3. Future-Proofing Site Selection
The criteria for selecting data center sites have shifted dramatically. Beyond fiber connectivity and land availability, operators must now consider power accessibility, transmission timelines, and regulatory environments. Emerging markets in the southern and eastern U.S. and less traditional locations like West Texas are gaining traction due to their capacity to meet growing power demands.
In addition to power availability, site selection must account for long-term sustainability. Evaluating the potential for colocated power generation – whether through nuclear, gas cogeneration, or other sources – ensures that sites can support high-density AI workloads for years.
4. Planning for Capacity at Scale
AI’s growth trajectory is anything but linear. Capacity planning must account for the exponential increase in workloads, with projections indicating that future deployments could be 5-10 times larger than current installations. Modular data center designs, long-term power agreements, and adaptive cooling solutions provide the flexibility to scale incrementally without overextending capital resources.
Adapting, Not Replacing
The future of AI-optimized data centers lies in adaptation, not replacement. Substituting legacy infrastructure on a large scale is prohibitively expensive and disruptive. Instead, a hybrid approach – layering AI-optimized environments alongside existing systems while incrementally retrofitting older infrastructure – provides a more pragmatic path forward.
For instance, many operators are deploying high-density AI hubs adjacent to existing facilities to manage AI workloads efficiently while maintaining business continuity.
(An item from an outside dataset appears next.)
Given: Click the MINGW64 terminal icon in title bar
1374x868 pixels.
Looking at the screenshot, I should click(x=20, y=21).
Others retrofit legacy sites with advanced power and cooling solutions to extend their useful life. However, retrofitting goes beyond upgrading cooling technology. Sites must also accommodate the additional space, weight, and infrastructure required to support higher-density racks and implement advanced solutions like chilled water systems and immersion cooling.
These incremental improvements allow operators to balance innovation with stability, minimizing disruption while preparing for future growth.
AI Is Just the Beginning
While AI is driving the current wave of data center transformation, it’s far from the end of the story. The pace of technological change means that the infrastructure supporting AI will continue to evolve, introducing new roadblocks and possibilities along the way.
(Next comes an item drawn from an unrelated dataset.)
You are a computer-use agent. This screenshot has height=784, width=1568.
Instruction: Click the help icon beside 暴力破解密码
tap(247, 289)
Today, we’re optimizing for 100+ kW racks and modular power solutions. Tomorrow, the conversation could shift to entirely new paradigms in energy management, workload distribution, and edge computing.
Organizations that remain agile – able to pivot their infrastructure strategies in response to technological advances – will be best positioned to thrive in this rapidly changing landscape.
The data center industry is at a pivotal moment. As AI reshapes infrastructure requirements, operators have a prime opportunity to redefine the future of their facilities. By bridging the gap between legacy environments and AI-optimized systems, they can build a foundation for long-term success – one that balances innovation with resilience and positions them for leadership in the era of AI.